By Amy Zimmer and Colby Hamilton
BROOKLYN — John Yanno, a high school teacher with 13 years of classroom experience, knows how to create a lesson plan.
But no matter how adept he is at motivating his ninth grade global studies students at Park Slope's Secondary School for Law, it may not help his own grades.
Starting this year, under the Department of Education's new teacher evaluation system, all teachers responsible for specialized classes including art, music, gym and even Yanno's history class — together with teachers for kindergarten through second grade — will be partially evaluated using cumulative test results that students get in other classes.
For example, a high school foreign language or art teacher could be evaluated based on the school's overall scores for state exams in math, English, social studies or science, according to a DOE handbook.
The reason is that there are no city or state exams for those subjects or K-2 students, officials said.
"We’re not even being held accountable for the kids we teach," said Yanno, whose ninth grade evaluation will likely be based in part on global studies and U.S. history Regents exams taken by 10th and 11th graders.
"Teachers aren’t ready. Students aren’t ready," Yanno said of the evaluations. "And [it's] before the DOE is ready, obviously, if they don’t even have tests out yet [for all classes]."
The complicated, untested evaluation system has sent shock waves through the city's teachers and administrators, many of whom are concerned that the Department of Education is rolling it out too quickly. Critics remain confused about how exactly it will be implemented.
Some principals are so angry over the uncharted scoring system that they signed a letter vowing not to submit the portion of the evaluation that the DOE left up to schools’ discretion.

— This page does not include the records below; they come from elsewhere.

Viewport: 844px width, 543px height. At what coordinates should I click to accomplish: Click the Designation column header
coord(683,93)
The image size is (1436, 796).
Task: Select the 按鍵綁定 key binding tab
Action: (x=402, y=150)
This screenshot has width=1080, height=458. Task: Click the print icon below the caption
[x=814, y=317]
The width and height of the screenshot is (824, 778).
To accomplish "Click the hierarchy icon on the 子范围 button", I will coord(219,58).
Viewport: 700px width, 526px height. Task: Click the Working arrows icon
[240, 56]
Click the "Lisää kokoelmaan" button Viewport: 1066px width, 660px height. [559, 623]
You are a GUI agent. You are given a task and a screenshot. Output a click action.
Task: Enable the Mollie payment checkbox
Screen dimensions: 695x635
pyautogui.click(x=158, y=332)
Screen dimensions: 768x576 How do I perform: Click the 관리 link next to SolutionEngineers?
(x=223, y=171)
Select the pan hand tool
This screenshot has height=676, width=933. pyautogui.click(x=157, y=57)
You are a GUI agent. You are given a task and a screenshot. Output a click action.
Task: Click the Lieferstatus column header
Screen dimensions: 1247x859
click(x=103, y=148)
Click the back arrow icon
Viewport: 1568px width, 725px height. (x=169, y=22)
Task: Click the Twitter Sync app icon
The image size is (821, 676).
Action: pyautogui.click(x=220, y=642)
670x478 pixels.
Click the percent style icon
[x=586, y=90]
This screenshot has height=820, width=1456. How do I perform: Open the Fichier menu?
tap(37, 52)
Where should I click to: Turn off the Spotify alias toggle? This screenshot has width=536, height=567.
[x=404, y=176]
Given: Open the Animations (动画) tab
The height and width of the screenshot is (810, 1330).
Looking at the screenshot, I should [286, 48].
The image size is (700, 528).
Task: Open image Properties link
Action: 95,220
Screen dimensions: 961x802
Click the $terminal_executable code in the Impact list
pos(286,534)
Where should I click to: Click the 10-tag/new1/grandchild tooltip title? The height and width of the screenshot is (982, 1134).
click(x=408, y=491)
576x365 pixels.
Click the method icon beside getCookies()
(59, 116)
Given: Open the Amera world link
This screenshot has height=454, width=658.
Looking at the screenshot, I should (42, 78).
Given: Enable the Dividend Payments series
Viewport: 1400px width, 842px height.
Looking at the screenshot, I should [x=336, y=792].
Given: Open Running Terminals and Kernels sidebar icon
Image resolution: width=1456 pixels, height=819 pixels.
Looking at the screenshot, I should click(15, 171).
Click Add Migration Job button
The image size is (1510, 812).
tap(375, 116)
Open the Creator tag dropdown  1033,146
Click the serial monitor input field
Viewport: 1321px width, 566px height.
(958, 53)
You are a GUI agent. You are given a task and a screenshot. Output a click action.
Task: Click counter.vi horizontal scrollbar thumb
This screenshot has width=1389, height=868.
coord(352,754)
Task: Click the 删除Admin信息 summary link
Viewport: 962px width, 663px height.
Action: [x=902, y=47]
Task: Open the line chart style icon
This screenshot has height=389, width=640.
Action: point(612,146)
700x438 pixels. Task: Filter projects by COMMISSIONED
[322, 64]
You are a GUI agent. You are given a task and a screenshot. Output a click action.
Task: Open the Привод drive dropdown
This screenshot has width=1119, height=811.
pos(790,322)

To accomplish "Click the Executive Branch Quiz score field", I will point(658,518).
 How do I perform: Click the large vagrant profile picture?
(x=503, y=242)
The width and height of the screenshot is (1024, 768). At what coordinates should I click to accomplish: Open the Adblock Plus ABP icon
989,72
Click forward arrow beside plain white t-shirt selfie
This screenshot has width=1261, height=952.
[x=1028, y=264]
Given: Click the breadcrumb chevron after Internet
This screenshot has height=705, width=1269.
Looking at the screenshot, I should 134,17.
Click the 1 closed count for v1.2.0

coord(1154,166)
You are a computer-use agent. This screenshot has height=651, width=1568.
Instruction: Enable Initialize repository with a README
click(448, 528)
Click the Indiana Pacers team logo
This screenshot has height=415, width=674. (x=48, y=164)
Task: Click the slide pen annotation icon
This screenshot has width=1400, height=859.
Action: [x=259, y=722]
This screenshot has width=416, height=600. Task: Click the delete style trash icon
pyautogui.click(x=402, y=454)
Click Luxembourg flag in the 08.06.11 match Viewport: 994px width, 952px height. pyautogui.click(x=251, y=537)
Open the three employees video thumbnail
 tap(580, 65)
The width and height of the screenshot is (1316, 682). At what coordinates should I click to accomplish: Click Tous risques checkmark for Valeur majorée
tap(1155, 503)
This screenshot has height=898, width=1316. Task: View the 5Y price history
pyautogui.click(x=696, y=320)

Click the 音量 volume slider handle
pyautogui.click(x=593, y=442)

“We’re not going to change our practice for something that’s new and unproven. I can’t do that to the children and I can’t do that to the teachers,” said Anna Allanbrook, principal of the Brooklyn New School, a well-regarded elementary “school of choice” in Carroll Gardens.
Allanbrook is one of 27 school leaders who signed a letter from "concerned principals" to city and state education officials warning them that they will refuse to contribute the mandatory school-based evaluation that makes up 20 percent of the teachers' grades.
Seven of the principals who signed on did so anonymously, said those familiar with the letter.
“We’re not resisting. We're saying, ‘This isn’t the right way to go,'” said the letter's author, Herb Mack, the principal of Urban Academy, a small, progressive high school on the Upper East Side.
Mack said he and the other principals want the DOE to allow them another year to come up with a completely new evaluation system.
“By the end of the year, we think we would come up with a system that would be more thoughtful.”
He added that U.S. Education Secretary Arne Duncan offered states a one-year moratorium on implementing teacher evaluation systems, and wondered why the DOE didn’t give schools until 2015 to implement them. He said a delay would make sense especially since officials aren’t even planning on using last spring’s dismal test scores in the teacher evaluations.
Under the new rubric, school committees made up of four people picked by the principal and four by the teacher's union chapter leader are charged with selecting standardized tests from a city-sanctioned menu, that will account for 20 percent of a teacher's efficiency rating. Committees' submissions are due to the DOE by Sept. 9.
Schools that miss the deadline will use the “state defined default measure,” according to DOE materials.
Another 20 percent of the teacher's grade will rely on how students fared on state standardized test scores, while 60 percent of a teacher's measurement will be based on a standardized checklist developed by education expert Charlotte Danielson.
Even though the assessments based on tests make up less than half of teachers' scores, if they don't do well on that 40 percent, they will be labeled ineffective overall, officials said. After two consecutive "ineffective" grades, a teacher can be terminated.
“Right now you are rating a gym teacher based on [English Language Arts] tests. It’s bizarre,” Allanbrook said. “If the purpose is to weed out ineffective teachers, I don’t see how it’s going to do that.”
The DOE has touted its new evaluation system, along with a more stringent tenure process, as a way to develop better educators. It recently announced that 53 percent of teachers were approved for tenure this year, compared to 97 percent in 2006.
Schools Chancellor Dennis Walcott said the DOE has spent a lot of time conducting training over the summer and is devoting $100 million on professional development to prepare teachers in the new Common Core standards and on implementing the new teacher evaluation system.
"We've doubled down on our amount of funding for professional development,” Walcott told DNAinfo New York. "We've had a tremendous amount of teachers, and principals, assistant principals that have participated.”
Mike Schirtzer, who teaches social studies to 11th and 12th graders as well as psychology — an elective without a state test — at Manhattan Beach's Leon M. Goldstein High School, usually spends the summer discussing after-school programs, clubs, yearbook and fun events — "the stuff that matters to a 14-year-old" — with his principal and assistant principal.
Instead they devoted hours to hashing out how to implement a “fair” evaluation system.
"At the end of the day, it’s going to make teachers worry about this more than the students," Schirtzer said.
His students already evaluate him daily, he said.
“If my students are sitting with their heads down I know the lesson isn't good," he said. "If they're all paying attention with hands up, I know it's a great lesson.”